Han, the mayor of the third-largest of the six special municipalities in terms of population, is the first special municipality head to face a recall election, according to the Central Election Commission (CEC) data.
However, it is not the first time that Han has been under the threat of a recall.
In 1994, environmental groups tried to initiate a recall of Han, along with then-KMT lawmakers Hung Hsiu-chu (洪秀柱), Chan Yu-jen (詹裕仁) and Lin Chih-chia (林志嘉), for supporting the construction of the now-mothballed Fourth Nuclear Power Plant.

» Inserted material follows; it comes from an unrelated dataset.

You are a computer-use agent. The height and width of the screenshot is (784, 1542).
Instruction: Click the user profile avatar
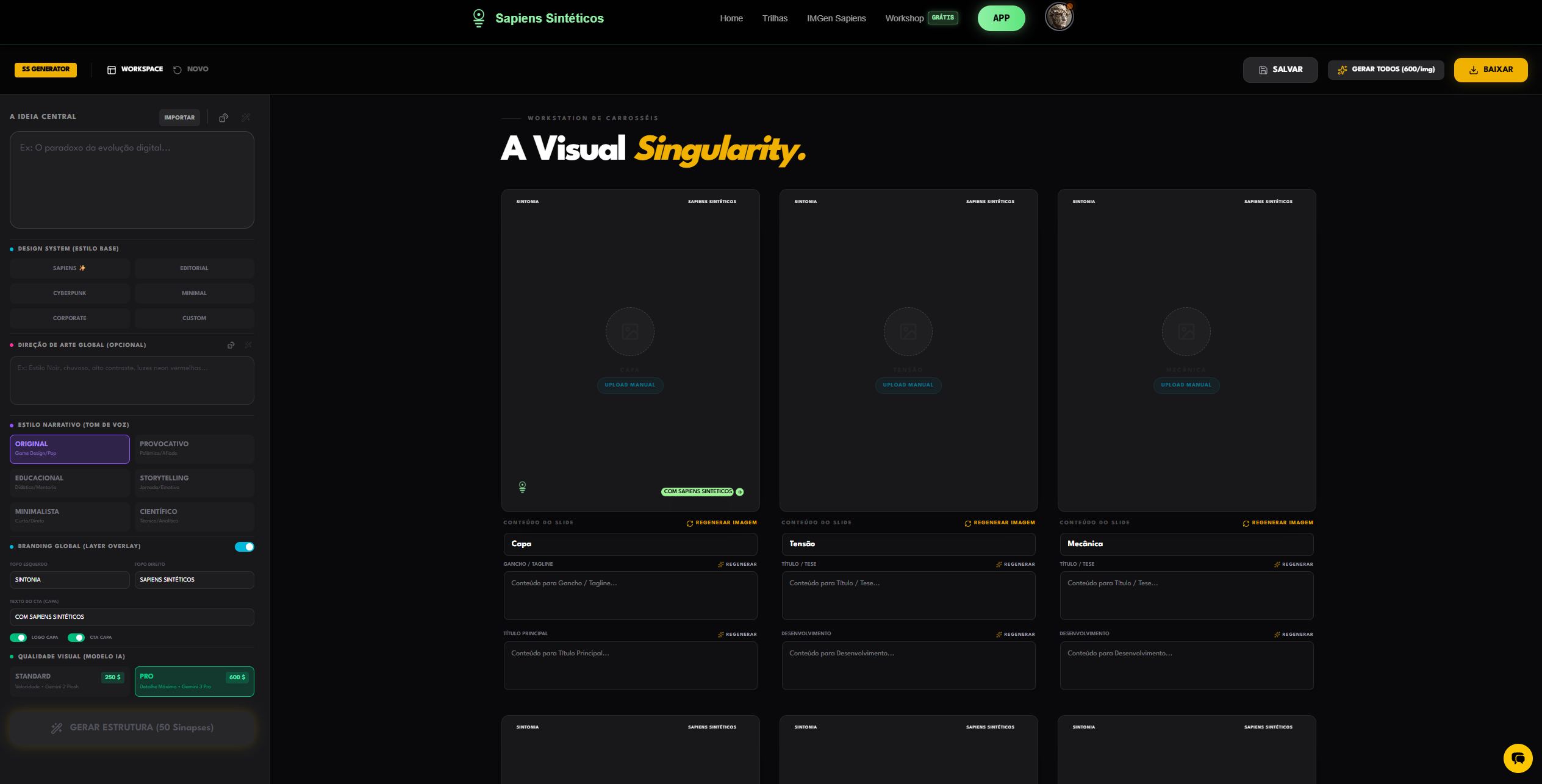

That campaign fizzled out after failing to gather enough signatures.
Han in September 2017 arrived in Kaohsiung to lead the KMT’s local branch, and in November 2018 ran as its mayoral candidate, winning the election with 892,545 votes, or 53.86 percent, in a four-candidate race, in a shocking victory over the Democratic Progressive Party, which had run the city for two decades.
Han in July last year won the KMT presidential primary, and ran unsuccessfully in the presidential election on Jan. 11.
In June last year, an online campaign was launched to collect signatures to start a recall of Han — for running for president just months after he took office as mayor.
The CEC in April verified public endorsements for the recall petition, and announced that the recall election would be held today.
According to Kaohsiung City Election Commission data, there are 2,299,981 eligible voters in the city.
Per Article 90 of the Civil Servants Election and Recall Act (公職人員選舉罷免法), for the recall motion to pass, at least 25 percent of eligible voters — or 574,996 people — must vote in favor of the measure and the number of people voting for it must exceed the number voting against it.
The Kaohsiung Police Department yesterday said that it expected to mobilize 6,900 police officers to maintain order during the election, with the National Police Agency sending 1,400, instead of the 500 it had planned, to help.
If the recall passes, Han would have 15 days to lodge a complaint against any potential illegalities he perceives in the voting process, the Ministry of the Interior said.
Article 92-2 of the act prohibits campaigners from initiating another recall vote against Han before his term expires if the one today fails to pass, a ministry official who requested anonymity said.
If the measure passes, the CEC would announce the result of the vote within seven days and hold a Kaohsiung mayoral by-election within 30 days, in accordance with the act, the official said.
If Han is recalled, he would not be allowed to run for Kaohsiung mayor again for four years, and his post would be taken over by an acting mayor appointed by the Executive Yuan until a new mayor is elected, ministry sources said.
All Kaohsiung deputy mayors and other municipal officials of the 13th, and second-highest, pay grade that Han appointed must also resign with him, they said.
Han would be relieved of his duties as soon as the result is announced, but would have 15 days from the announcement of the result to file a complaint against the recall vote if he deems it unlawful and believes it should be annulled, they said.
Han would then have to present evidence of vote-buying or other illegalities in the vote-counting process that could have tilted it against him, they said.
The Kaohsiung District Court and the Taiwan High Court’s Kaohsiung branch must finish reviewing the lawsuit and issue a final ruling in six months, they said, adding that the Supreme Court is not mandated to review such a case.
If the High Court rules in his favor, Han would reclaim his position as Kaohsiung mayor, they said.
However, if Han chose to file a lawsuit, it would not necessarily work to the party’s advantage, as a by-election might then have to be put on hold for six months, by which time there would be less than two years left until the next Kaohsiung mayoral election, they said.
In this scenario, the Executive Yuan could invoke Article 82 of the Local Government Act (地方制度法), which would close the window for a by-election and allow the acting mayor it appointed to serve out what would have been the remainder of Han’s term, they said.
However, there is not yet a definite conclusion as to whether the remainder of Han’s term should start from the day he is recalled or when a final ruling on the legality of the vote is issued, as there are no precedents, they said.